L’impérieuse nécessité de faire connaître à l’attention du monde entier que les douze hauts responsables du G.P.U. étaient informés à l’avance du complot tramé pour assassiner Kirov ne peut s’expliquer que par le fait qu’il fallait à tout prix établir des alibis pour certains responsables très haut placés. Les circonstances de l’assassinat de Kirov ne pouvaient manquer de susciter des murmures dans l’aristocratie des cercles gouvernementaux sur le fait que, dans sa lutte contre l’Opposition, le « chef » commençait à jouer avec les têtes de ses collaborateurs les plus proches. Aucune personne informée ne doutait que Medved, chef du G.P.U. de Leningrad, avait fait quotidiennement rapport à Iagoda sur le progrès des opérations, de même que Iagoda faisait rapport à Staline et recevait de lui des instructions. Pour apaiser ces rumeurs extrêmement dangereuses, il n’y avait rien à faire d’autre que de sacrifier les exécutants à Leningrad du plan élaboré à Moscou.

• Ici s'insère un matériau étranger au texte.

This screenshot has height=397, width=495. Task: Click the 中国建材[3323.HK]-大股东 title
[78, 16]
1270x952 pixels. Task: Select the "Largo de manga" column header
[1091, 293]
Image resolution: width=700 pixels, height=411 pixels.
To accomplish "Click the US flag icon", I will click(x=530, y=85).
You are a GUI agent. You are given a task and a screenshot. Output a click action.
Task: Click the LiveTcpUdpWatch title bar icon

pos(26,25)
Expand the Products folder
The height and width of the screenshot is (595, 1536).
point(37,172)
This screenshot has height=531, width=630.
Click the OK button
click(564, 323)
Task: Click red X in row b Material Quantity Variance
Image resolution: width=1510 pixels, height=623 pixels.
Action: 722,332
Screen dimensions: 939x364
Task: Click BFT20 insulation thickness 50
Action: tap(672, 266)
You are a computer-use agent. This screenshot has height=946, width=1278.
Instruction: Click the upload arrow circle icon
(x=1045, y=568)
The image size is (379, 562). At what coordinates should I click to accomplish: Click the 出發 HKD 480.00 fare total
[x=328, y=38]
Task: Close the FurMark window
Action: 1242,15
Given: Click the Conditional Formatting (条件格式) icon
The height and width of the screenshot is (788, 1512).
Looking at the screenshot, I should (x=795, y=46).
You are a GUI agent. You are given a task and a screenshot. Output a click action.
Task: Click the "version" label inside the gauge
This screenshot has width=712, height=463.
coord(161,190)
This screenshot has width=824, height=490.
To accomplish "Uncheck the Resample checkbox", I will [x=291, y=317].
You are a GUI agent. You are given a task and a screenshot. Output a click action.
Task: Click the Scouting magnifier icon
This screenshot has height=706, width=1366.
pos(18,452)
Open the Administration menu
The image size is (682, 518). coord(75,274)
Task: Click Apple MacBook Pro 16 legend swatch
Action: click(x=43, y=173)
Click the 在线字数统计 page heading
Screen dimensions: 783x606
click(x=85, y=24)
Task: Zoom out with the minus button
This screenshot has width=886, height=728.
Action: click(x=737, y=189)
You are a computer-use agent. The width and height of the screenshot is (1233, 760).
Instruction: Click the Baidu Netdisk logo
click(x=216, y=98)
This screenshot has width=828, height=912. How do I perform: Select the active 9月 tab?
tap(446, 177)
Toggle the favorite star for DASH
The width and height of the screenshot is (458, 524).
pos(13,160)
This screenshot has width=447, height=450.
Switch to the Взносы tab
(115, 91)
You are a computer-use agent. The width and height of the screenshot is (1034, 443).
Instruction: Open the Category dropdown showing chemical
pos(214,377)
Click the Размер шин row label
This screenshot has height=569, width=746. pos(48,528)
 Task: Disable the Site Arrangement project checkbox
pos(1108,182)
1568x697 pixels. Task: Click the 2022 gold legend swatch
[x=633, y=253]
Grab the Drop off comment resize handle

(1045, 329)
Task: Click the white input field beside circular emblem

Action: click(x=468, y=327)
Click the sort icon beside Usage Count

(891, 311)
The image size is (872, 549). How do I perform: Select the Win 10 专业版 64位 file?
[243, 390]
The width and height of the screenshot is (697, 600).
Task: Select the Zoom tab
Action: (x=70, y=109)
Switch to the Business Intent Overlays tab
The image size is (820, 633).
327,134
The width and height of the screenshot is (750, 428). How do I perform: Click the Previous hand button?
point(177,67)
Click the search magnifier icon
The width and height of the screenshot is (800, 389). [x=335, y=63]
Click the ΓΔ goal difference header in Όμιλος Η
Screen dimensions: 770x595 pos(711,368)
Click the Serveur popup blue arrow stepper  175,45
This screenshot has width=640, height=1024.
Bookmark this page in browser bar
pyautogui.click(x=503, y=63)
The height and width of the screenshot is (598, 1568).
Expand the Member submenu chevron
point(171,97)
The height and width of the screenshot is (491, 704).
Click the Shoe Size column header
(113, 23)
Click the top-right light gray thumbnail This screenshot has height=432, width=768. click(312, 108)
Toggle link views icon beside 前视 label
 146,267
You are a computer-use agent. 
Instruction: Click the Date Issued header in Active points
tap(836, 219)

Le 26 janvier 1935, j’écrivais : « Sans l’accord direct de Staline – plus exactement, sans qu’il prenne lui-même l’initiative – ni Iagoda ni Medved ne se seraient jamais décidés à monter une entreprise aussi risquée ».

La mort de Kirov est devenue le point de départ de l’extermination systématique de la génération des Vieux-Bolcheviks. Mais plus le G.P.U. organisait de procès autour du cadavre de Kirov, plus insistante la question se posant dans l’esprit de tous : Cui prodest ? A qui cela sert-il ? L’extermination de la vieille Garde est un objectif clair et évident de Staline. Les dirigeants de Moscou ne doutèrent pas un instant que Iagoda n’aurait pu agir sans instructions de Staline. Les soupçons se répandirent dans des milieux plus larges encore, devenant des certitudes. Il était maintenant nécessaire pour Staline de désavouer Iagoda, de creuser entre lui-même et Iagoda un profond fossé et, si possible, d’y jeter le cadavre de Iagoda.

On pourrait apporter des dizaines de faits, de citations, de considérations supplémentaires (qui se trouvent actuellement dans les archives de la commission John Dewey) et qui confirment notre conclusion, de façon irréfutable. L’assassinat de Kirov n’a été que le sous-produit d’un amalgame policier échafaudé par Staline et Iagoda pour accuser de terrorisme les chefs de l’Opposition. Pour camoufler cette collaboration, Staline essaya d’abord de ne livrer à l’opinion publique que ses agents de second plan (Medved et autres), mais l’accumulation des révélations et la logique interne des faits eux-mêmes forcèrent Staline à sacrifier finalement son collaborateur n° 1. Ainsi peut-on comprendre la plus profonde énigme de ce procès : le témoignage de l’ancien chef du G.P.U. sur sa participation à l’assassinat de Kirov « sur instructions de Trotsky ». Qui comprend cela – le ressort le mieux dissimulé de tous dans ce procès – peut comprendre tout le reste sans difficulté.